On July 22, when I first disassembled the aggregation on the fifth floor, then began to disassemble the network core, but did not physically disconnect the fiber optics, the network went down in the user segment, rose immediately after the physical disconnection of the fiber optics to the fifth floor. What broadcast\multicast indicator is considered abnormal if there is a loop in the network?
C9300 Port settings
interface GigabitEthernet1/0/1-48
description --Client access--
switchport access vlan 30
switchport mode access
switchport nonegotiate
switchport voice vlan 111
load-interval 60
udld port aggressive
storm-control broadcast level 20.00
storm-control multicast level 87.00 65.00
storm-control unicast level 87.00 65.00
spanning-tree portfast
spanning-tree bpduguard enable
interface TenGigabitEthernet3/1/8
description -to C9500-Core-
switchport trunk native vlan 100
switchport mode trunk
switchport nonegotiate
07-28-2025 02:30 AM
- @eugeneworon You should start by examining logs on all cisco switches when there are problems; to do that in a productive manner , configure a central syslog server on all cisco devices for collecting logs, because sometimes you will already have problem indicators before something goes down,
M.
07-28-2025 05:44 AM
Can You draw topolgy
MHM
07-28-2025 11:15 PM
A brief network diagram
07-29-2025 01:24 AM
From your original post
Link is down all traffic is effect.
This issue of STP
So let start' it appear that this floor SW is root for all your domain' that wrong so wrong' root must be core SW not access SW.
Check this point
MHM
07-29-2025 01:35 AM
Now after we set Core as root we check each PO from each floor toward Core
We check
Show spanning tree interface details | in send bpdu
Let see which PO send bpdu toward core' this PO and it SW have Loop.
MHM
07-28-2025 01:31 PM - edited 07-28-2025 01:36 PM
Hello
By the sounds of it you do not have aggregation ( port-channel) between the core and access stacks) just single trunk interconnects -is this correct?

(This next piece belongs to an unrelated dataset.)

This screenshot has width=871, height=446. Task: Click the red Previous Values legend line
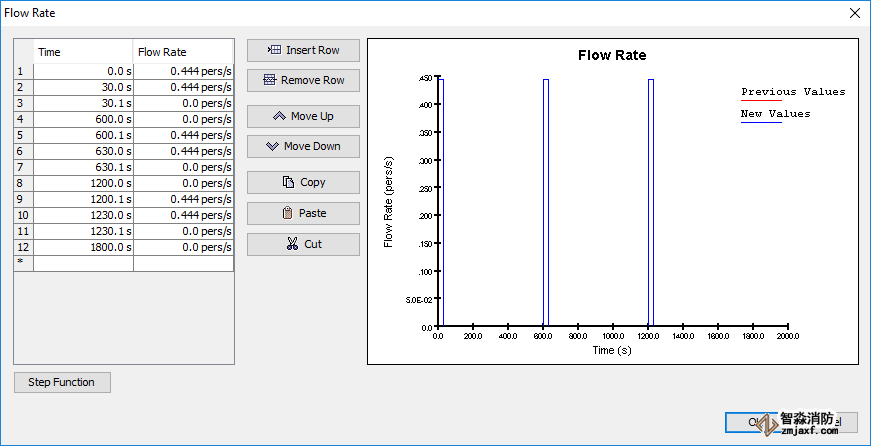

I would say most importantly you need to make sure the core switch stack is the spanning- tree root for the estate and core and access stacks are running the same stp mode -
Can you confirm what stp mode (mst-rstp- pvst+) your are running?
also you need to make sure if you have error recover enabled for such features like udld - bpduguard -link flapps or port - security violations are not enabled for auto-recovery
make sure you only have trunks running that should be their - meaning all active access-port are in administratiive mode of access so dtp is turned off and portfast is enabled
possibly suggest applying port-security on the access ports also
Is there any log buffer shown on the 5th floor stack at the time of your outages or from the core switch stack you can share?
Edited- forgot to ask -any upgrades applied to the switches in the past month?
07-28-2025 11:26 PM
@paul driver написал (-а):By the sounds of it you do not have aggregation ( port-channel) between the core and access stacks) just single trunk interconnects -is this correct?
Yes, but a week ago it was aggregated, I already mentioned that I disassembled it
@paul driver написал (-а):I would say most importantly you need to make sure the core switch stack is the spanning- tree root for the estate and core and access stacks are running the same stp mode -
Can you confirm what stp mode (mst-rstp- pvst+) your are running?
all switches in the network work on rstp
yes, I've been thinking about this for a long time, to enable it everywhere on access ports, it's already configured on some interfaces in the network.
@paul driver написал (-а):Is there any log buffer shown on the 5th floor stack at the time of your outages or from the core switch stack you can share?
log buffer was updated by the time I wanted to look. The size is by default, can it be increased?
@paul driver написал (-а):Edited- forgot to ask -any upgrades applied to the switches in the past month?
Not a large part of the switches were updated at the end of December 2024. All switchs the rest (at least 50 pcs.) on May 1, 2025. ver. 12.17.04
07-29-2025 12:11 AM - edited 07-29-2025 12:17 AM
Hello
apart from what @Leo Laohoo @has requested your core switch is NOT the stp root and i would say it needs to be
alao share the run cfg of the core stack in a file and attach to your post
07-28-2025 06:25 PM - edited 07-28-2025 06:27 PM
@eugeneworon wrote:
the connection with the fifth floor is lost, maybe during the day, maybe at night.
Please elaborate by the statement "the connection with the fifth floor is lost"? When this happens WHAT were the LED of the uplinks (from the switch to core switch), no LED, amber, green?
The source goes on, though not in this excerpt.